Ad ogni modo l’avventura di Bondi alla spending review dura poco ed è tra le sue più brevi esperienze professionali dopo la consulenza lampo al capezzale del San Raffaele di don Verzè su incarico del Vaticano nell’estate 2011. Il commissario abbandona le forbici dello Stato il 7 gennaio 2013 insieme all’incarico di commissario ad acta per la Sanità della Regione Lazio durato un paio di mesi. La decisione di uscire di scena arriva dopo che l’allora segretario Pd, Pierluigi Bersani, ne contesta il doppio ruolo come commissario pubblico alla riduzione della spesa e “selezionatore” dei curricula per la lista Scelta Civica dello stesso Monti. Non passano neanche sei mesi, che il 4 giugno Bondi viene chiamato al capezzale dell’Ilva dal governo di Enrico Letta con un incarico di 36 mesi i cui oneri sono tutti a carico dell’azienda come avviene in questi casi. 

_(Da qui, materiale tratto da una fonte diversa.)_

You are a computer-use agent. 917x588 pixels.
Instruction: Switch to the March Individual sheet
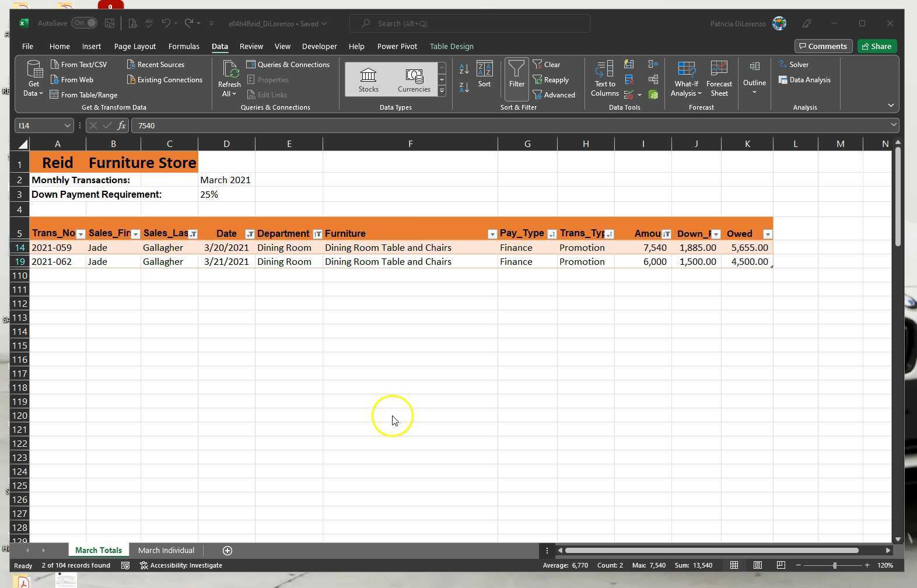(x=166, y=550)
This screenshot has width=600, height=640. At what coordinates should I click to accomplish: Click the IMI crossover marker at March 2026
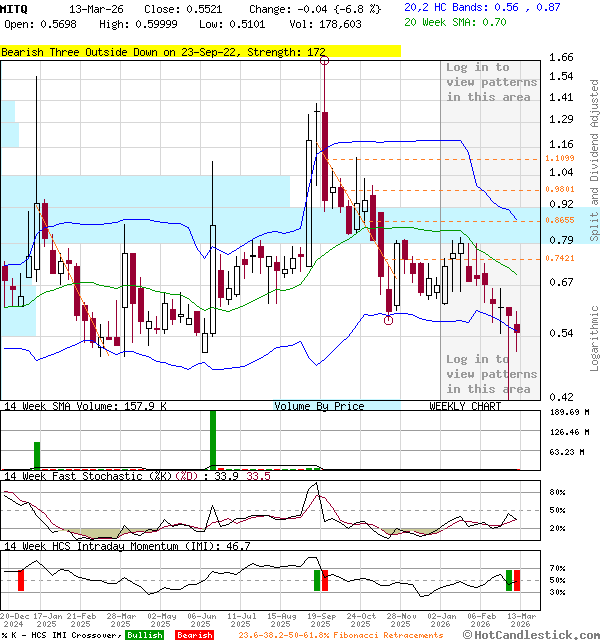513,580
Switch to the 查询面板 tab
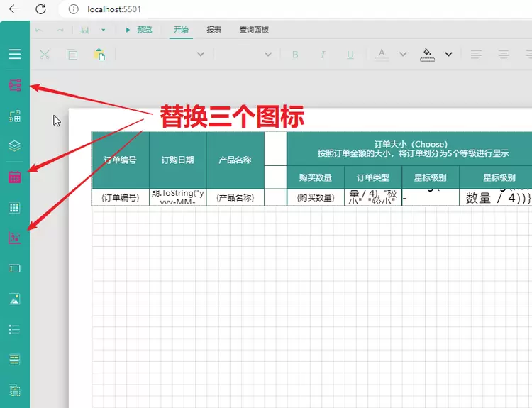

Di strada e di soldi, insomma, ne ha fatta il manager che, giovane chimico, venne assunto nel ’57 alla Montedison prima di passare al settore aerospaziale e, poi, di arrivare in Fiat e alla Gilardini dove stringe amicizia con Cesare Romiti. Da li l’incontro con il dominus di Mediobanca, Enrico Cuccia, che gli affida la prima azienda in crisi, la Torviscosa, storica fabbrica di cellulosa che rischia il crac. Un affare che risanato vale ben più del compenso per il lavoro svolto. Perché sul campo Bondi si conquista la fiducia di Cuccia e del suo salotto buono. Con la prova del fuoco che arriva nel 1993 con l’ondata Mani pulite che rischia di affossare il gigante Ferruzzi-Montedison. Nell’ufficio del pm Francesco Greco, Bondi si presenta con i suoi fidati consulenti Guido Angiolini e Umberto Tracanella. Presidente è Guido Rossi, che non sopporta il carattere ruvido del manager. Ma alla fine è l’ “uomo con la scusa” che ha la meglio fra i due e festeggia la ristrutturazione, senza fallimento, di 31mila miliardi di lire di debiti lordi.

Anni difficili quelli post-Mani pulite cui segue la breve esperienza in Telecom Italia nel 2001 prima dell’incarico di amministratore delegato nella Premafin della famiglia Ligresti dove pure si trattiene poco. Gianni Agnelli, in fin di vita, lo vorrebbe alla Fiat, ma è il banchiere Cesare Geronzi a mettersi di traverso perché Bondi ha già lasciato intuire che non mancheranno tagli lacrime e sangue per rimettere i conti in ordine. Così nel 2003 approda al gruppo dell’acciaio Lucchini dove conosce il numero uno Luigi, in passato presidente Montedison proprio mentre Bondi ricopriva l’incarico di amministratore delegato. La ristrutturazione non è facile, ma anche in questo caso Bondi riesce favorendo poi la vendita ai russi della Servestal. Di qui l’approdo nella Parmalat spolpata dalla famiglia Tanzi. Una mucca che però anche lui ha munto abbondantemente e che, tanto quanto i risparmiatori, ha goduto ben poco del denaro recuperato da banche e revisori.